We specify quantum supremacy to mean mean building a physical device that achieves a useful algorithmic task that cannot be performed in equal time by classical devices using commensurate resources. The words “useful” and “commensurate” are subjective but the former rules out stating the task as “simulating natural quantum systems” and furthers John Preskill’s emphasis in his original 2012 supremacy paper that the quantum device must be controllable. The latter rules out using whole server farms to match what a refrigerator-sized quantum device can do. The notion involves concrete rather than asymptotic complexity, so we are not positing anything about the hardness of factoring, and intensional tasks like Simon’s Problem don’t count—not to mention our doubts on the fairness of its classical-quantum comparison. Aram Harrow and Ashley Montanaro said more about supremacy requirements in this paper.
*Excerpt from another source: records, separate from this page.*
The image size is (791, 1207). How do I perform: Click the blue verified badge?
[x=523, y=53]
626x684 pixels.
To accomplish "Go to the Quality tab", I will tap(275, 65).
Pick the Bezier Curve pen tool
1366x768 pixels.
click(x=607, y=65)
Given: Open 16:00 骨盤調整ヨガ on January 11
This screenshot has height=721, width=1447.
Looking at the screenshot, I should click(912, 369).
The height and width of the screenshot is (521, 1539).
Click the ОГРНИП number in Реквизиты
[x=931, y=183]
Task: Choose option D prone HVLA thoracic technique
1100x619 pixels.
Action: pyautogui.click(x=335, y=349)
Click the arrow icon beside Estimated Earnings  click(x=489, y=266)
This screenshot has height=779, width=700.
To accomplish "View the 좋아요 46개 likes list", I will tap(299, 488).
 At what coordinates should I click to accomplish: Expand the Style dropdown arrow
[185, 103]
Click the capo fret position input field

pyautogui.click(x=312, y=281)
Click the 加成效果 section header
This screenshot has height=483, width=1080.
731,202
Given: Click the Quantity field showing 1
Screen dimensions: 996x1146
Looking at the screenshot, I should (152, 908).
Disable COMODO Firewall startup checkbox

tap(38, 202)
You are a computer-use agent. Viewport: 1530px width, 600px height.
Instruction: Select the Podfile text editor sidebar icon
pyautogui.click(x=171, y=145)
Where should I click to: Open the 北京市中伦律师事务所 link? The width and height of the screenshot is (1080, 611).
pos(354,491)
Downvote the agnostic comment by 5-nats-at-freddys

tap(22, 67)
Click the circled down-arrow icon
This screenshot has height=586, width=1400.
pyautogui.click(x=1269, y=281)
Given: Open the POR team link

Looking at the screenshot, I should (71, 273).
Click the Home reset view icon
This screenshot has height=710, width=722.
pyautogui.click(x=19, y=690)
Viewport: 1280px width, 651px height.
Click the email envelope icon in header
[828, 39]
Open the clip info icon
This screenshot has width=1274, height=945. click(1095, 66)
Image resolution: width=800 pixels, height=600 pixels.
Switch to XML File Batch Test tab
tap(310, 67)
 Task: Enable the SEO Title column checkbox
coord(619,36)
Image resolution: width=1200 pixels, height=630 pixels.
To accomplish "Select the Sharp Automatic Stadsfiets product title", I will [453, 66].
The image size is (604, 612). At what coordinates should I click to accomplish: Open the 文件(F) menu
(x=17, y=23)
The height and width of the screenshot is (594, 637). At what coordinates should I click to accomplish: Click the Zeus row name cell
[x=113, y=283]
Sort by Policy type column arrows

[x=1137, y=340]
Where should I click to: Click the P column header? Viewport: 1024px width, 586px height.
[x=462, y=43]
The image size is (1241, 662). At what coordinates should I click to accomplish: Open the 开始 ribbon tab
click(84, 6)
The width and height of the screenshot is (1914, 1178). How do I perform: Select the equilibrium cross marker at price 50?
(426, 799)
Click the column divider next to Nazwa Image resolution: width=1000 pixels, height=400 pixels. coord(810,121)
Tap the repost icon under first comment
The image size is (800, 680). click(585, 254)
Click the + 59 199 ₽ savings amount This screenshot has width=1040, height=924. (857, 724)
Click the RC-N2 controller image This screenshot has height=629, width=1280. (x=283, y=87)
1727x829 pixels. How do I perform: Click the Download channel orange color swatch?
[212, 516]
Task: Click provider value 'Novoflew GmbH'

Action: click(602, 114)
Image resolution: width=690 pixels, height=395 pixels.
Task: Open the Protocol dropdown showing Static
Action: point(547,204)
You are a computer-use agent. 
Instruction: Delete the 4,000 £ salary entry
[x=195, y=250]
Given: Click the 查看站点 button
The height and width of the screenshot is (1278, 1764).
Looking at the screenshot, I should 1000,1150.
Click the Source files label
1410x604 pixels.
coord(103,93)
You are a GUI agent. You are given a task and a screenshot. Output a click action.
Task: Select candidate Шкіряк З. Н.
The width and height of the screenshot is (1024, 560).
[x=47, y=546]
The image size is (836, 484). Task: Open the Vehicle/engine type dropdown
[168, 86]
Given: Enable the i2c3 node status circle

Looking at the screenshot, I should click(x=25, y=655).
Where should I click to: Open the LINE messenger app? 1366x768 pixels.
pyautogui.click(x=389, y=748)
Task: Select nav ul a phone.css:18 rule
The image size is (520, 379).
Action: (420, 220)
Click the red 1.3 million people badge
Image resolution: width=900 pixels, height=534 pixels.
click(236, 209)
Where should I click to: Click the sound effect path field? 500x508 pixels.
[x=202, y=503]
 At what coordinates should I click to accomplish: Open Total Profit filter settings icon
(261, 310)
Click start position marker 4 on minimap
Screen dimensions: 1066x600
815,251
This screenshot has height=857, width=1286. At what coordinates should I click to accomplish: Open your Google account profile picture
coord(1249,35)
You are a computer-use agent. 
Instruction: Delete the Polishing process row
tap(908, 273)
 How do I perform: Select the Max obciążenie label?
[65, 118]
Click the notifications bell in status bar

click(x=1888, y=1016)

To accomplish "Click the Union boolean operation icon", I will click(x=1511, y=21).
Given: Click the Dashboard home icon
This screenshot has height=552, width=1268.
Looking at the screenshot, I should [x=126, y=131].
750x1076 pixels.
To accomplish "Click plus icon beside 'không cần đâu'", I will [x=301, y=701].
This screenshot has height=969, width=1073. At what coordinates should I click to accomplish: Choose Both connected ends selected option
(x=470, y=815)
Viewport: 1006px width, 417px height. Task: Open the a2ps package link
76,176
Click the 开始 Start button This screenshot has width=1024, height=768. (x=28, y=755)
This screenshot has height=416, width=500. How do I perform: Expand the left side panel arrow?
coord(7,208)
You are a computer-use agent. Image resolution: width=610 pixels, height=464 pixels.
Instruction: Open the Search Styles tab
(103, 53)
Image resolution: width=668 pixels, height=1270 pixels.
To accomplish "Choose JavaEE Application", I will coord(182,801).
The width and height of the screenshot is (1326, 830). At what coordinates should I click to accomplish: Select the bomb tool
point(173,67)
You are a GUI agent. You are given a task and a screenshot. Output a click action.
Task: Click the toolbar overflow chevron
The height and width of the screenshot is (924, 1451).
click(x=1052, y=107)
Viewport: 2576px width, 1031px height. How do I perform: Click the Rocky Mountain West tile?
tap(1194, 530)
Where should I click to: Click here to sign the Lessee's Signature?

Our “postdiction” gets a yes for 2017 from the claims in this Google-led paper that 50-qubit devices would suffice to achieve supremacy and are nearly at hand, versus this IBM-led rebuttal showing that classical computers can emulate a representative set of 50-qubit computations. The notion of emulation allows polling for state information of the quantum circuit computation being emulated, so this is not even confronting the question of solving the task by other means—or proving that classical resources of some concrete size {X} cannot solve all length-{n} cases of the task at all. Recent views on the controversy are expressed in this November 14 column in Nature, which links this October 22 post by Scott Aaronson (see also his paper with Lijie Chen, “Complexity-Theoretic Foundations of Quantum Supremacy Experiments”) and this December 4 paper by Cristian and Elena Calude which evokes the Google-IBM case.


  1. Algorithms will increasingly be seen as interactive processes with multiple parties and goals.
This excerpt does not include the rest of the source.